Não por acaso, Denise Weinberg, entrevistada no Camarim em Cena em maio de 2016, participou da primeira edição do Encontro com o Espectador, em junho daquele ano. Na ocasião, o convite foi estendido ao ator Celso Frateschi, já que ambos estavam em cena com solos centrados em figuras da religião católica – ela, O Testamento de Maria; ele, O Grande Inquisidor –, em abordagens que permitiam paralelos com questões contemporâneas. A dupla inaugurou o Encontro com o Espectador, que transcorreu, por motivos óbvios, no Ágora Teatro, fundado por Frateschi e gerido por ele e sua parceira, a cenógrafa e figurinista Sylvia Moreira – dupla que gentilmente colocou à disposição do Teatrojornal o espaço onde foram realizadas as 16 primeiras edições do evento.

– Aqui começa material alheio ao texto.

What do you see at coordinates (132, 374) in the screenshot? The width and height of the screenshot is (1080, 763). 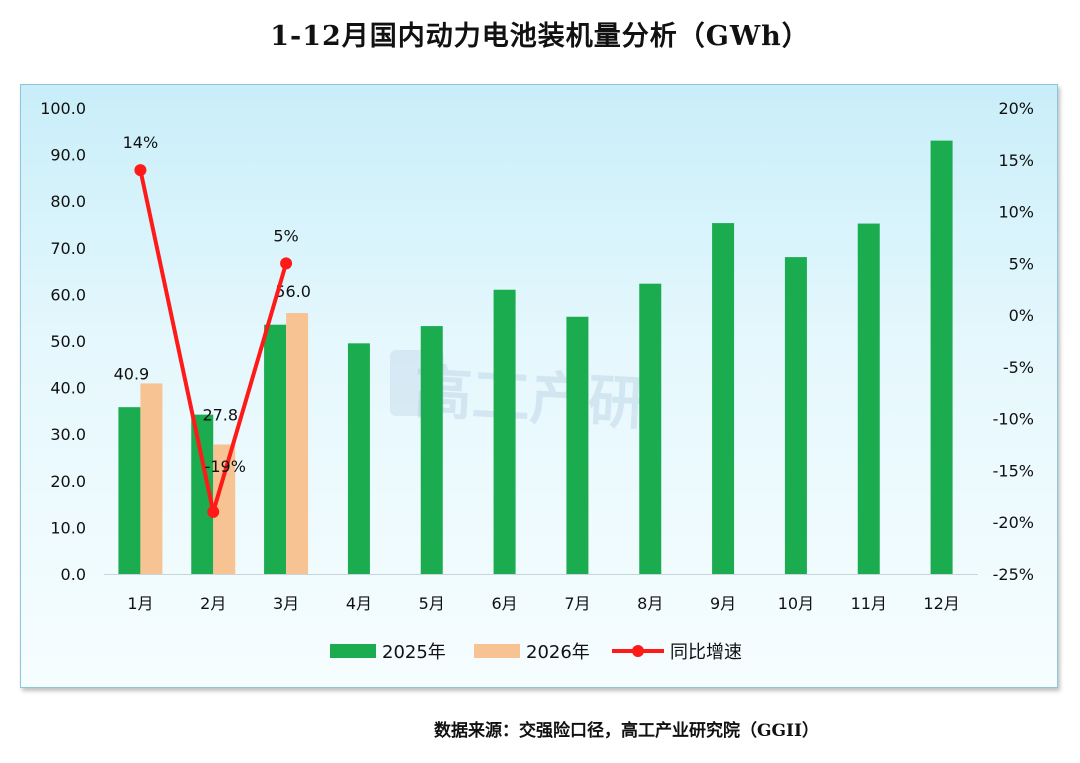 I see `data-label-2026: 40.9` at bounding box center [132, 374].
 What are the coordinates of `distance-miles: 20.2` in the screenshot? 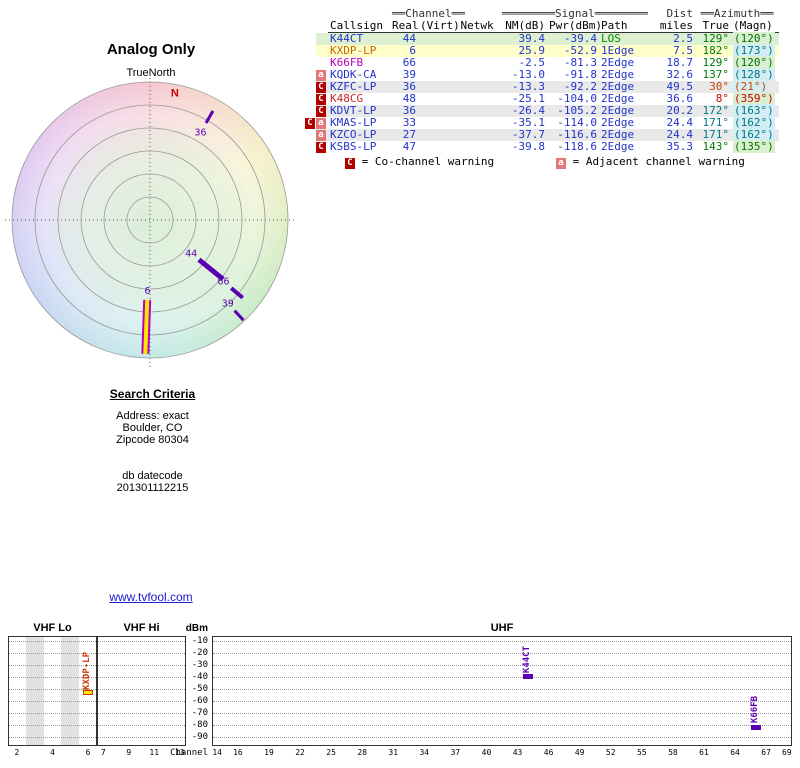 It's located at (680, 110).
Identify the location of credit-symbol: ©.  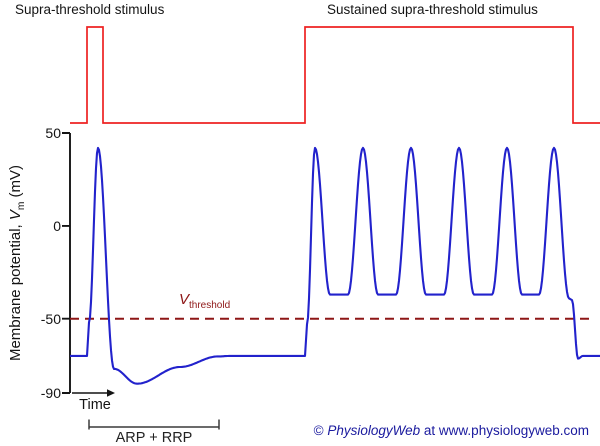
(320, 430).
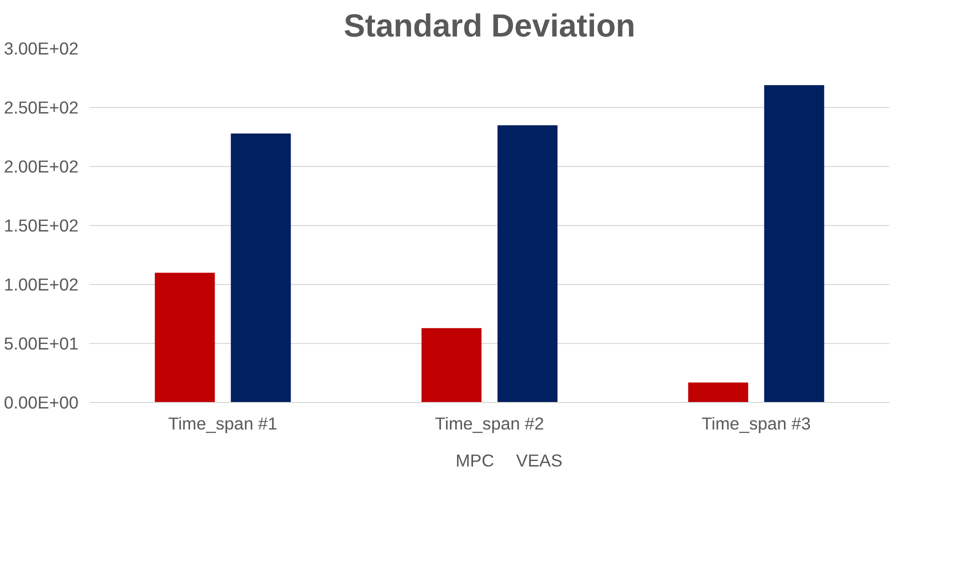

A dramaturgia esteve no centro do debate da segunda edição, que contou com a participação de Cláudia Barral (Hotel Jasmim) e Paulo Santoro (O Teste de Turing), e também da quarta edição, quando Sínthia foi a montagem escolhida e Kiko Marques o autor convidado.

Na edição anterior, a terceira, Luiz André Cherubini, um dos criadores do Grupo Sobrevento – junto com Sandra Vargas –, proporcionou à plateia momentos de encantamento ao reforçar por meio da animação de bonecos e objetos que retirou de uma mala o argumento sobre a passagem do figurativo à abstração na linguagem da companhia.

Mesmo quem não esteve presente pôde visitar esses diálogos, uma vez que todos os encontros são gravados e os áudios transcritos, editados e posteriormente publicados no Teatrojornal. Trata-se de um acervo de ideias que vale ser conhecido.

Ao longo de quase dois anos, participaram coletivos como Folias D’Arte (Solidão), Companhia do Feijão (DaTchau – Rumo à Estação Grande Avenida), Companhia de Teatro Heliópolis (Sutil Violento), Grupo DasDores de Teatro (Uma Peça por Outra), Grupo Redimunho (Siete Grande Hotel: a Sociedade das Portas Fechadas) e Trupe Sinhá Zózima (projeto Semear­­: por uma Arte do Encontro sem Fronteiras), cujos integrantes permitiram conhecer os princípios éticos e estéticos que baseiam as suas criações.

Ainda que tenha atravessado todos os encontros, a atuação ganhou centralidade com a participação de Cacá Carvalho (A Próxima Estação – um Espetáculo para Ler) e Emanuel Aragão (Hamlet – Processo de Revelação), além da atriz Denise Fraga (A Visita da Velha Senhora). O mesmo ocorreu com o tema da condição feminina, com a participação da diretora Eliana Monteiro e da atriz Lucienne Guedes na 13ª edição (Enquanto Ela Dormia).

Nesses tempos de vozes ruidosas e desencontradas tomando o espaço público, o Encontro com o Espectador quer abrir um espaço para o exercício da escuta, sem a qual não há diálogo digno de ser assim definido. Um espaço agora renovado pelo abrigo do Itaú Cultural e para o qual todos os que leem este texto estão convidados.